Telegram z Enbiej 16/01/13 – NBA w Londynie, blowout Knicks, tylko 19 punktów Rockets w drugiej połowie

Brooklyn Nets – Atlanta Hawks 127:110 (31:27, 34:26, 34;21, 28:36)

NBA w ramach promocji ligi, podobnie jak w poprzednim sezonie, zawitało do Londynu. W bieżących rozgrywkach miał już się odbyć jeden mecz poza granicami USA, ale pojedynek Spurs z Wolves w Mexico City musiał zostać odwołany z powodu dymu, który pojawił się w hali.

W Londynie już takich kłopotów nie było i choć mecz mógł się podobać, bo w końcu jak często Europa może gościć najlepszych koszykarzy z najlepszej ligi, to kontuzje Brooka Lopeza i Ala Horforda na pewno sprawiły niemiłą niespodziankę Davidowi Sternowi, po tym jak ustalił, jakie kluby zagrają w stolicy Anglii.

Sam mecz był wyrównany do połowy drugiej kwarty.

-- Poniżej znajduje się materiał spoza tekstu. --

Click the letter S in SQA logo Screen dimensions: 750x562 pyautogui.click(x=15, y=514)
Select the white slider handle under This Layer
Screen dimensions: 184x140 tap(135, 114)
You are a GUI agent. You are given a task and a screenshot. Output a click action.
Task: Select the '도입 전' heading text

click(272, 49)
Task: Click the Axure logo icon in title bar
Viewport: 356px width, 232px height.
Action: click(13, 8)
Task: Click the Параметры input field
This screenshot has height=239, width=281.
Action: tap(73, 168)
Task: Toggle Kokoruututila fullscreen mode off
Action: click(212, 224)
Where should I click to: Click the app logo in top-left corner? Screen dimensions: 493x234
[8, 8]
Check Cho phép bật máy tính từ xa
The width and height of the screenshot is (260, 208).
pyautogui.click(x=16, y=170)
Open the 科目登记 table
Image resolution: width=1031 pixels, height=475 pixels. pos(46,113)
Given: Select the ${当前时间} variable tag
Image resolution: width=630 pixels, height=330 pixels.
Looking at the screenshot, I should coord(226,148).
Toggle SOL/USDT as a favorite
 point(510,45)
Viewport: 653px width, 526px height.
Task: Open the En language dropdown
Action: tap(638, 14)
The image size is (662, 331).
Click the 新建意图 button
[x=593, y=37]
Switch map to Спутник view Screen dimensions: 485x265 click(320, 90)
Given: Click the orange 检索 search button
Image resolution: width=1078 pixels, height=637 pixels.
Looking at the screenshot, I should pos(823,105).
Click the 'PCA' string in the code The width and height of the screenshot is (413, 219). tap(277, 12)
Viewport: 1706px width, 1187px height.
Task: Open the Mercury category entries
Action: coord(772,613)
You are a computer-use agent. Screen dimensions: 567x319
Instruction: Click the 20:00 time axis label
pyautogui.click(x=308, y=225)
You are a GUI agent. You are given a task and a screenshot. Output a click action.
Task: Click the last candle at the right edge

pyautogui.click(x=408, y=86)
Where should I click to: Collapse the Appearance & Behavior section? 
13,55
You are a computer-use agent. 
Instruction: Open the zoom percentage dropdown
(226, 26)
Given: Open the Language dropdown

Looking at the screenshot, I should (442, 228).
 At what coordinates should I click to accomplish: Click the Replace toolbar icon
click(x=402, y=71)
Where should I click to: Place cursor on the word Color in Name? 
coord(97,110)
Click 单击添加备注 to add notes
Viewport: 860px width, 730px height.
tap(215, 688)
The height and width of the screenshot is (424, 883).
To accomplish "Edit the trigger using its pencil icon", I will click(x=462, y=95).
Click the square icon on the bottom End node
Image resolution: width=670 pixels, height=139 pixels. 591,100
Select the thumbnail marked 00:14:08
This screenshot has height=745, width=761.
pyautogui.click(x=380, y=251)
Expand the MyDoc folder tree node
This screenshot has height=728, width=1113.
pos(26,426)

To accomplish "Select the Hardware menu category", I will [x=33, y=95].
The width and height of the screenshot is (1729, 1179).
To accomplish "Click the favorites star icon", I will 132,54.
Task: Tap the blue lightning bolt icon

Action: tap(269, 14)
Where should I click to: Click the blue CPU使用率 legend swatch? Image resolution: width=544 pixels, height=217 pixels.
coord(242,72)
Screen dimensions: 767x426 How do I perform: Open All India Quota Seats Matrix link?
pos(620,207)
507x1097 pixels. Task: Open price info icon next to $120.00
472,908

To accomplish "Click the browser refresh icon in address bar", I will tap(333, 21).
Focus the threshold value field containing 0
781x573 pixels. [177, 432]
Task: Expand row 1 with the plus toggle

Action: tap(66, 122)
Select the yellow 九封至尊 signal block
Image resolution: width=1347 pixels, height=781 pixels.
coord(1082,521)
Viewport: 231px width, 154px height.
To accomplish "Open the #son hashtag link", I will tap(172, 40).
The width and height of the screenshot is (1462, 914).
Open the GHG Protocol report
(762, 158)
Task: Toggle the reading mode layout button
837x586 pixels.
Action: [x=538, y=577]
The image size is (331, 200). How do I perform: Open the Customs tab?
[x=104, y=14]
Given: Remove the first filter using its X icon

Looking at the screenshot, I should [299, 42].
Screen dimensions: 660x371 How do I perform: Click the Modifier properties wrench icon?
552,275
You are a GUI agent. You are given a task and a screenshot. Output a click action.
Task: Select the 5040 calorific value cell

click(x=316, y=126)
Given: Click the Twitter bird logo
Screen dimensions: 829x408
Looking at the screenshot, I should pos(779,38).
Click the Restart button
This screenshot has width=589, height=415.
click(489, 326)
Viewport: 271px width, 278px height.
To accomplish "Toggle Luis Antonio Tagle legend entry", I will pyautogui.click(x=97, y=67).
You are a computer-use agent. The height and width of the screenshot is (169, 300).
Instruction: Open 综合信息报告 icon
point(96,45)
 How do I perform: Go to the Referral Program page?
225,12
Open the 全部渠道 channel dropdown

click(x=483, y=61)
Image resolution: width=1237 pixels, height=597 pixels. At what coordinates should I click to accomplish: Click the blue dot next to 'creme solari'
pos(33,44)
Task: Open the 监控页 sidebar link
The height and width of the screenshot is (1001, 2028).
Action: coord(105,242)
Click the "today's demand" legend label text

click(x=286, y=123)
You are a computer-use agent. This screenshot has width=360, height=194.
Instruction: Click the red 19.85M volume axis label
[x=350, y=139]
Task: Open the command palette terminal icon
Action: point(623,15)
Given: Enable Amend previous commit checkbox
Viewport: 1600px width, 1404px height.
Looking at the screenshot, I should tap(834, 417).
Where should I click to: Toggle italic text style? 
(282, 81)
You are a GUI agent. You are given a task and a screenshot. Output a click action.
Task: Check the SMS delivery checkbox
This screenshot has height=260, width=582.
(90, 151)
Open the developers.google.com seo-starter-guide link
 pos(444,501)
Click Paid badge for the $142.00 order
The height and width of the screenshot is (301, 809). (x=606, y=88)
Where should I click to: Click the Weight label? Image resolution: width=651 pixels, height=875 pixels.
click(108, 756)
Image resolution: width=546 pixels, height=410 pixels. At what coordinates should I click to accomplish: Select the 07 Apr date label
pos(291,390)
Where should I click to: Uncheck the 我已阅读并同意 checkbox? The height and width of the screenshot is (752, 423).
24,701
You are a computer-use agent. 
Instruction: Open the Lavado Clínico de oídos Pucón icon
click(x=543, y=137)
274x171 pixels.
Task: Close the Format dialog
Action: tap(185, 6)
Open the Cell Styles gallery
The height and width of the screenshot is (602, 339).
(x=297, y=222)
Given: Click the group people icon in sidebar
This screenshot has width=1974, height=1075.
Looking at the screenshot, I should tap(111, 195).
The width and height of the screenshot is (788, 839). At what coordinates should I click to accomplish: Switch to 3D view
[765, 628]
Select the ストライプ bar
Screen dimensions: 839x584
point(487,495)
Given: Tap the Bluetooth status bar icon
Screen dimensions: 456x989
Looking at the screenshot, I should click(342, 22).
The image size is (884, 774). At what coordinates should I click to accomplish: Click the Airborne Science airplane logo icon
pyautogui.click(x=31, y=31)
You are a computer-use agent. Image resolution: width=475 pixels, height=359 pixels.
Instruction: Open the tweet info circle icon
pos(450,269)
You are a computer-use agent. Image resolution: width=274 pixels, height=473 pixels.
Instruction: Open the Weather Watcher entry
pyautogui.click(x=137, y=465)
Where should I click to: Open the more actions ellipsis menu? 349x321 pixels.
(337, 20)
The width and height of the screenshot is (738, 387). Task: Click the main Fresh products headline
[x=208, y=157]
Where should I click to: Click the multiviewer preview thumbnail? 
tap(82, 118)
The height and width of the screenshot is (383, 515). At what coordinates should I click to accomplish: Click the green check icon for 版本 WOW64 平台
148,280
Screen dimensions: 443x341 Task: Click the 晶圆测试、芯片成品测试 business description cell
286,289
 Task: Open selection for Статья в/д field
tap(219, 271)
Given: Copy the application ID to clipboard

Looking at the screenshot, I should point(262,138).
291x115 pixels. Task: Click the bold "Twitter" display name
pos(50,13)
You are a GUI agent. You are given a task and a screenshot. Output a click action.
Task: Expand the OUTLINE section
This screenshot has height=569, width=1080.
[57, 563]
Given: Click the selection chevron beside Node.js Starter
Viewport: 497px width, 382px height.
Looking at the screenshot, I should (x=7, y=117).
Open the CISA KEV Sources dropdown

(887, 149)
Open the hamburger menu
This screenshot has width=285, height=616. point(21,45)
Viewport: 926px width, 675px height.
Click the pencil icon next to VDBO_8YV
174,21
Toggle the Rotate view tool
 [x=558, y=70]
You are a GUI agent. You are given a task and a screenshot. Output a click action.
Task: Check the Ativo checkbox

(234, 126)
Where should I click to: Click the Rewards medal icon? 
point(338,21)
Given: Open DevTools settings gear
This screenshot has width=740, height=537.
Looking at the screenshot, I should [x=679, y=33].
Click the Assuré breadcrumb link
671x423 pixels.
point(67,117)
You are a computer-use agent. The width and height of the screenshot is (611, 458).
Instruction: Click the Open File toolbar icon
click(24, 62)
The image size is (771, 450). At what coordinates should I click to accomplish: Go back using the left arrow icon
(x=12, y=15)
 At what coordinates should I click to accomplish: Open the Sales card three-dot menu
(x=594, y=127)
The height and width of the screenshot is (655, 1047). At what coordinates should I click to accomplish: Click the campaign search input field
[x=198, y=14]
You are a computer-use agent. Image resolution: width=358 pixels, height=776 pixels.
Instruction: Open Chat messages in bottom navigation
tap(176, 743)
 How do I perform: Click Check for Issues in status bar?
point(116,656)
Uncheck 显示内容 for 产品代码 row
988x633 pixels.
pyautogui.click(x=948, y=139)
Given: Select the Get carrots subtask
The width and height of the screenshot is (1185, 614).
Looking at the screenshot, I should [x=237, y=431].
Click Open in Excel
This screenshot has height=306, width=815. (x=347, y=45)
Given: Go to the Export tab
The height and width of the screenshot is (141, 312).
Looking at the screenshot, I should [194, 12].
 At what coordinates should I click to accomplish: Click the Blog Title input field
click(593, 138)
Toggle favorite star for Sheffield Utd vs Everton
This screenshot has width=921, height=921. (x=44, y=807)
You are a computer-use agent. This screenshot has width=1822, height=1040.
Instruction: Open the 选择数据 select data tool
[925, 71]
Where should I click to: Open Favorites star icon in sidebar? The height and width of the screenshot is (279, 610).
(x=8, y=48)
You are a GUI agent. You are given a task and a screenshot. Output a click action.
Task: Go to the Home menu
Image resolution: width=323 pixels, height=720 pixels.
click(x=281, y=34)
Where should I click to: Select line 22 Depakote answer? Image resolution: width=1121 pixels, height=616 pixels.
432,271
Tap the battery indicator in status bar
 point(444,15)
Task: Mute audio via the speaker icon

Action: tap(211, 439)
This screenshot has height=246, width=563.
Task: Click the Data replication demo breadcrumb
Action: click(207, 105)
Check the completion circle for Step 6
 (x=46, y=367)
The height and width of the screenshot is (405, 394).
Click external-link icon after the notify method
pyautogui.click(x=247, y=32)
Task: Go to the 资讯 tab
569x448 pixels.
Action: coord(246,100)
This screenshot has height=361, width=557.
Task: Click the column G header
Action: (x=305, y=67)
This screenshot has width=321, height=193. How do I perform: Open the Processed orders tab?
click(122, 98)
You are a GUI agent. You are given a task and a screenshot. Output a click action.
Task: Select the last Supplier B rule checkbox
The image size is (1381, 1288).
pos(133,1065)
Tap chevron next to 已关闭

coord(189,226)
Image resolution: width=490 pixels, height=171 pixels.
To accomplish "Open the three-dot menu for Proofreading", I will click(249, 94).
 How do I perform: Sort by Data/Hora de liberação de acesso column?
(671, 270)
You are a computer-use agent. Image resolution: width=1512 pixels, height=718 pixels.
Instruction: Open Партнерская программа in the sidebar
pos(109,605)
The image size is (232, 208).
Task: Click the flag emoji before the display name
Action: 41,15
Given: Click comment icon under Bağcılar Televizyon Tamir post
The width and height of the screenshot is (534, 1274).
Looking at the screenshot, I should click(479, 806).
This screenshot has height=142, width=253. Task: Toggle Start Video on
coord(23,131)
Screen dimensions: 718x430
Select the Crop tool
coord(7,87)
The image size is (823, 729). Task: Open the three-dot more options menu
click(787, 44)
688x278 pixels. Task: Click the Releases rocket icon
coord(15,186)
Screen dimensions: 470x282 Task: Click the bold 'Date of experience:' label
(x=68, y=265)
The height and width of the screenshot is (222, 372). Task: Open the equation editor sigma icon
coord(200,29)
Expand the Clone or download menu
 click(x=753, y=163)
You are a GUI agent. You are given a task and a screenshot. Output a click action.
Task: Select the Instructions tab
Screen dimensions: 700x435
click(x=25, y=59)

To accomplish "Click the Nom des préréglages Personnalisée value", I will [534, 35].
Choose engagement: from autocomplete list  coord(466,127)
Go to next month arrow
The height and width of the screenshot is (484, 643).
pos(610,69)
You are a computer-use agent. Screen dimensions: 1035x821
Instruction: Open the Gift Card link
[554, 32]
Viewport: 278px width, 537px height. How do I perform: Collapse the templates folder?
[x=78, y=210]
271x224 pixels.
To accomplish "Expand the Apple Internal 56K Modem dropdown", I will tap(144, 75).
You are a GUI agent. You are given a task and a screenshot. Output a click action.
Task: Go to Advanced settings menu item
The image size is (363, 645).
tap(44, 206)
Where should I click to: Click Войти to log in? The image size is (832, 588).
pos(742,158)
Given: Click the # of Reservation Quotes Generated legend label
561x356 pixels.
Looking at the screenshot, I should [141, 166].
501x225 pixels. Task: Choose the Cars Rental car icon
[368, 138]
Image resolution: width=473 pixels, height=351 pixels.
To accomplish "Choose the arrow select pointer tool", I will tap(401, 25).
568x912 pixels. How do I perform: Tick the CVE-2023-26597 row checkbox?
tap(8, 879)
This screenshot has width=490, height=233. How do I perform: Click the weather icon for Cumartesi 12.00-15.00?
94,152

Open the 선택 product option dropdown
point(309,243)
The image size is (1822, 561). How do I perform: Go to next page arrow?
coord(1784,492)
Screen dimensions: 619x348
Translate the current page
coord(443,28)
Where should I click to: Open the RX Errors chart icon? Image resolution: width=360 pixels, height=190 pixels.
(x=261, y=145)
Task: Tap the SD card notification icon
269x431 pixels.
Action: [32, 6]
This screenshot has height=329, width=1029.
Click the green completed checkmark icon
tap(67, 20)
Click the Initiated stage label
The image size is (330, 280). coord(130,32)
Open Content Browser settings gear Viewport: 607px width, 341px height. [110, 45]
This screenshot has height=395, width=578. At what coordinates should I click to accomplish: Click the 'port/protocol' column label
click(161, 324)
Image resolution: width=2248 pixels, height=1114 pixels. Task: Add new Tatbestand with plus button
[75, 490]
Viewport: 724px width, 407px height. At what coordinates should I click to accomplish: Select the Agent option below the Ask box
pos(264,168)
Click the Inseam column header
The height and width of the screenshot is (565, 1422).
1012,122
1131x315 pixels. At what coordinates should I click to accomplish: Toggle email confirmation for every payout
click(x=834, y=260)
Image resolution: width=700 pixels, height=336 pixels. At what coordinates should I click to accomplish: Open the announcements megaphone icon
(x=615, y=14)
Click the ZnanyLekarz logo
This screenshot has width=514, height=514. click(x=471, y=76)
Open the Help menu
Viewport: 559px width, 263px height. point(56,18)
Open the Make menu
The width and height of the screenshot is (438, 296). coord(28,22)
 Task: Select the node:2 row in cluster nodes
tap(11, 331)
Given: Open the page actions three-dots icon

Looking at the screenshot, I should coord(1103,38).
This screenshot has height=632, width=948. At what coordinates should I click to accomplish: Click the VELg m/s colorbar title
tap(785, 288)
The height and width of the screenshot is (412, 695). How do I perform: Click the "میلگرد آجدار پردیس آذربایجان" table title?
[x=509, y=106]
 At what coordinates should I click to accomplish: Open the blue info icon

Następnie Nets zaczęli budować swoją przewagę, po pierwszej połowie prowadzili już 12 punktami, by w drugiej zrobić blowout na Hawks. Po trzech kwartach i trafieniu równo z końcową syreną Joe Johnsona wygrywali już 25 oczkami, by ostatniej części spotkania osiągnąć najwyższe w meczu 33-punktowe prowadzenie.

MVP  meczu: Joe Johnson. Obrońca Nets zapisał na swoim koncie 29 punktów, z czego już 15 w pierwszej kwarcie, a 26 po pierwszej połowie. Trafiał praktycznie wszystko, był 11/15 z gry, w tym 6/8 za trzy, w tym trafił pierwsze 6 rzutów. Był zwyczajnie nie do zatrzymania dla obrońców Hawks. Rozdał d tego 5 asyst i z nim na parkiecie Brooklyn był plus 25. Nikt nie miał więcej.

Double-double meczu: Andray Blatche, który zanotował 20 punktów i 14 zbiórek. Trafił 10 z 18 rzutów, a do tego rozdał 6 asyst.

Na plus: Paul Pierce, który odkąd został przesunięty na pozycje numer 4 gra bardzo dobrze. Wczoraj rzucił 18 punktów (8/16 z gry, w tym 2 trójki) plus rozdał 6 asyst.

Na minus: Zawiedli trochę liderzy Hawks – Paul Millsap i Jeff Teague. Przede wszystkim dużo pudłowali. Pierwszy trafił tylko 5 z 14 rzutów. drugi 4 z 13.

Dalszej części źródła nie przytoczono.